§ **ABOUT THIS EXERCISE**: Print the entries underneath word for word, omitting whatever pictures they contain.

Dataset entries
Start of Block
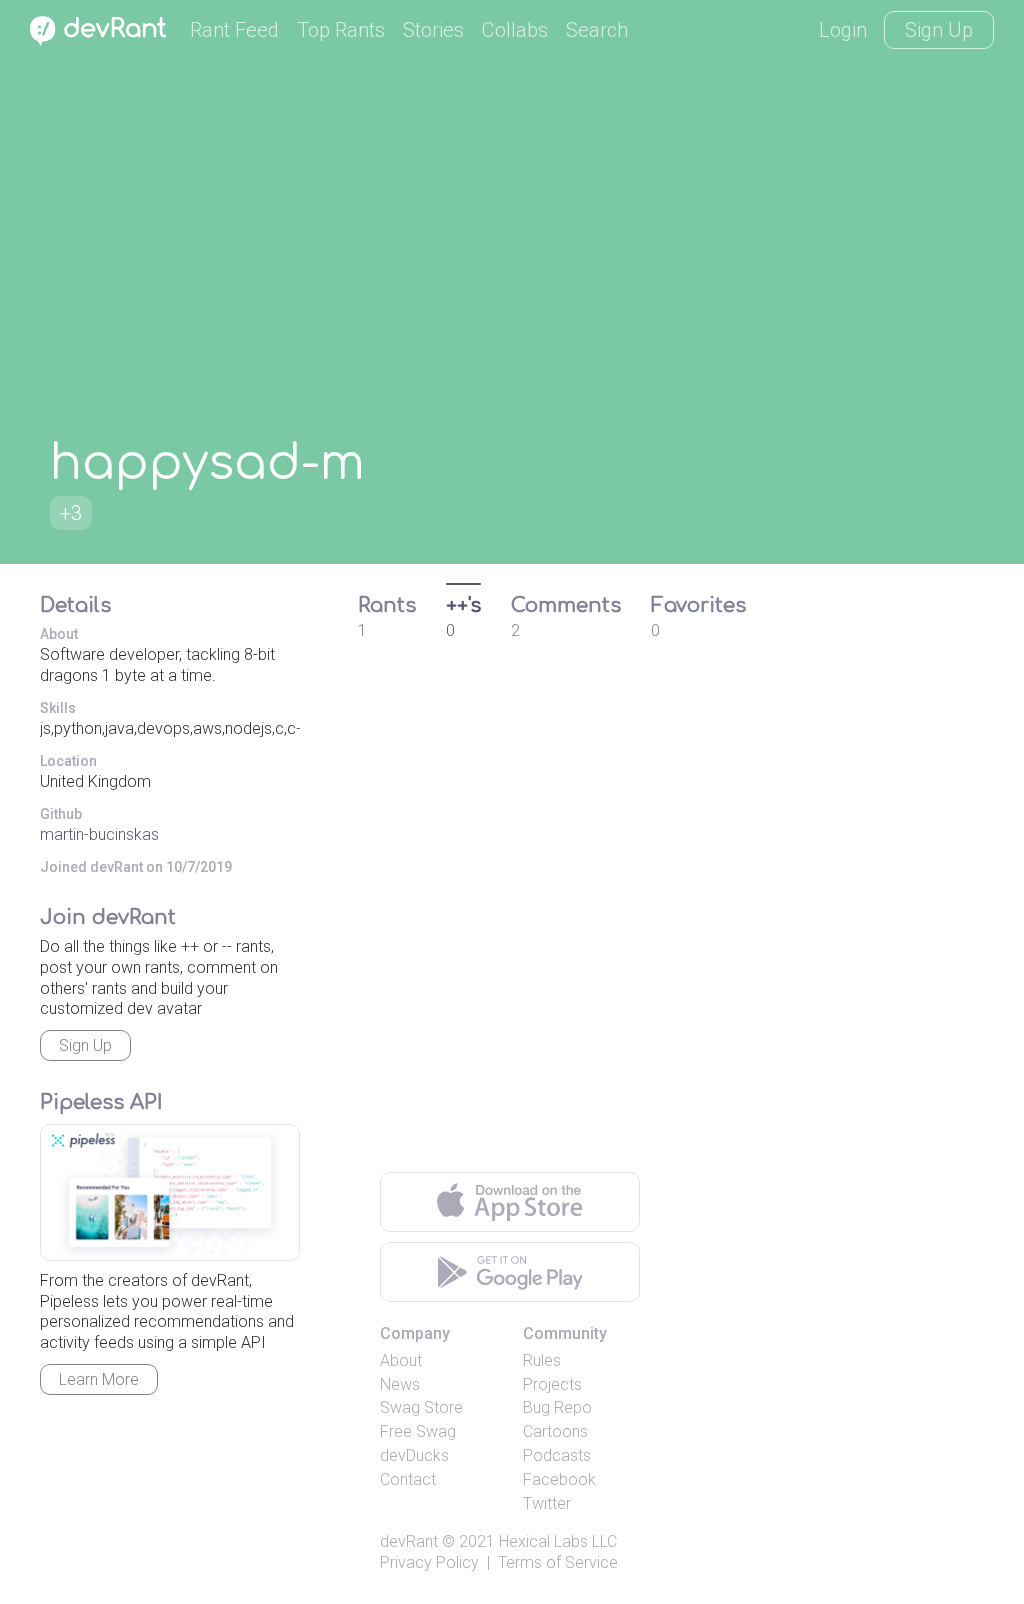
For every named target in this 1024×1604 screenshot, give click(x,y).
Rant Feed (234, 30)
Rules (542, 1360)
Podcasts (557, 1455)
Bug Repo (557, 1407)
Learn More (99, 1379)
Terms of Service (558, 1562)
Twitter (547, 1503)
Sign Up (939, 30)
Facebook (559, 1479)
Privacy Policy (429, 1562)
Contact (408, 1479)
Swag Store (421, 1407)
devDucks (414, 1455)
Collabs (515, 30)
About (401, 1360)
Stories (433, 30)
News (400, 1384)
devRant (409, 1541)
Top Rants (341, 30)
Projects (552, 1384)
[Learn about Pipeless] (170, 1192)
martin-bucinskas (99, 834)
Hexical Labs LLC (558, 1541)
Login (843, 30)
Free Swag (418, 1431)
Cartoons (555, 1431)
End of Block
§ **EXERCISE RESULT**:
For every named target in this 1024×1604 screenshot, give click(x,y).
Rant Feed (234, 30)
Rules (542, 1360)
Podcasts (557, 1455)
Bug Repo (557, 1407)
Learn More (99, 1379)
Terms of Service (558, 1562)
Twitter (547, 1503)
Sign Up (939, 30)
Facebook (559, 1479)
Privacy Policy (429, 1562)
Contact (408, 1479)
Swag Store (421, 1407)
devDucks (414, 1455)
Collabs (515, 30)
About (401, 1360)
Stories (433, 30)
News (400, 1384)
devRant (409, 1541)
Top Rants (341, 30)
Projects (552, 1384)
[Learn about Pipeless] (170, 1192)
martin-bucinskas (99, 834)
Hexical Labs LLC (558, 1541)
Login (843, 30)
Free Swag (418, 1431)
Cartoons (555, 1431)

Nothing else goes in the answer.